We are thrilled to share our latest study, now published on bioRxiv:
👉 https://www.biorxiv.org/content/10.1101/2025.10.24.684372v1
In this work, we report the first phosphoproteomic analysis by mass spectrometry (P-MS) of human induced neurons (iNs) directly reprogrammed from Huntington’s disease (HD) patient fibroblasts, integrated with matched proteomic and transcriptomic data from the same donors.
We identify 177 significantly altered phosphopeptides, revealing widespread signaling changes with enrichments in RNA splicing, autophagy, and stress-response pathways. Strikingly, we find binary phospho-switches (ON-OFF/OFF-ON), including MXRA8, which shows a complete loss of phosphorylation at pS377 in HD-iNs despite increased MXRA8 protein abundance. Kinase analyses and co-IP experiments further implicate autophagy-linked regulators and reveal condition-specific MXRA8 interactors (e.g. LAMP1/TGM2), supporting the role of altered phosphorylation in disrupted proteostasis in human HD neurons.
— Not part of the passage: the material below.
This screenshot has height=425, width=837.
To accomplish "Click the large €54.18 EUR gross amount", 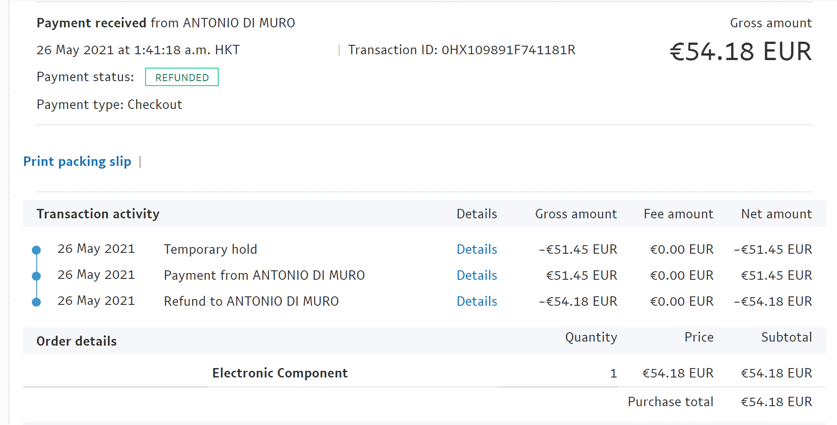I will (740, 52).
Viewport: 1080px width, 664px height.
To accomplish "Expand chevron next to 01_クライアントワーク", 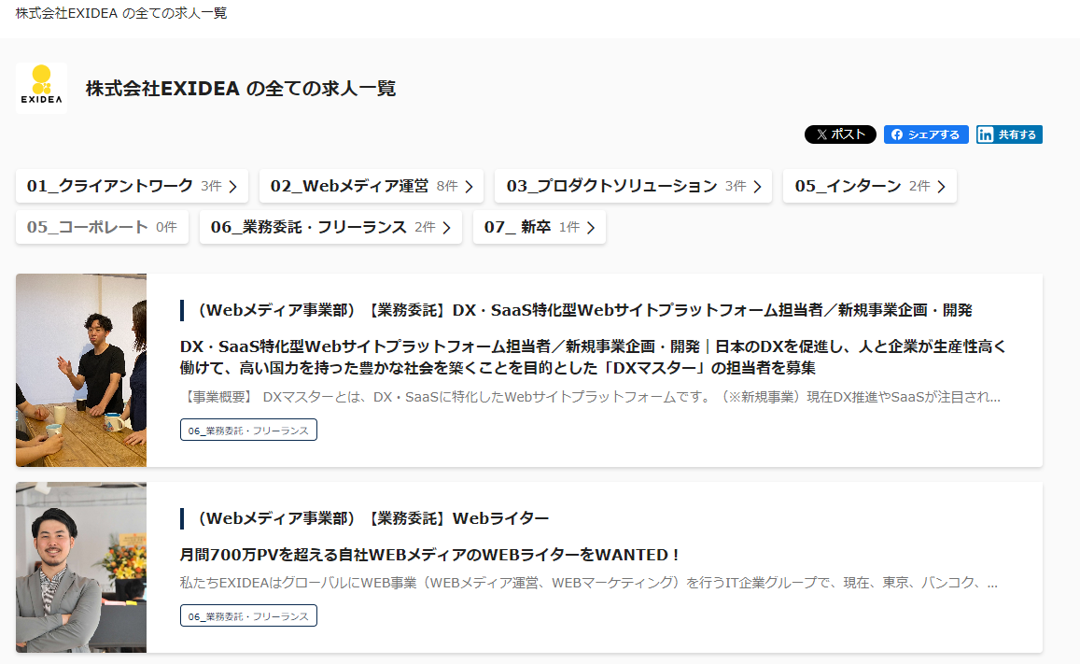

Led by our amazing shared first authors, Lea Danics and Chandramouli Muralidharan, whose dedication and teamwork drove this study, this work provides a new P-MS resource for the HD community. It represents a collaborative effort across Semmelweis University, HCEMM, and HUN-REN, together with international partners at Lund University, University of Cambridge, and University of Montreal.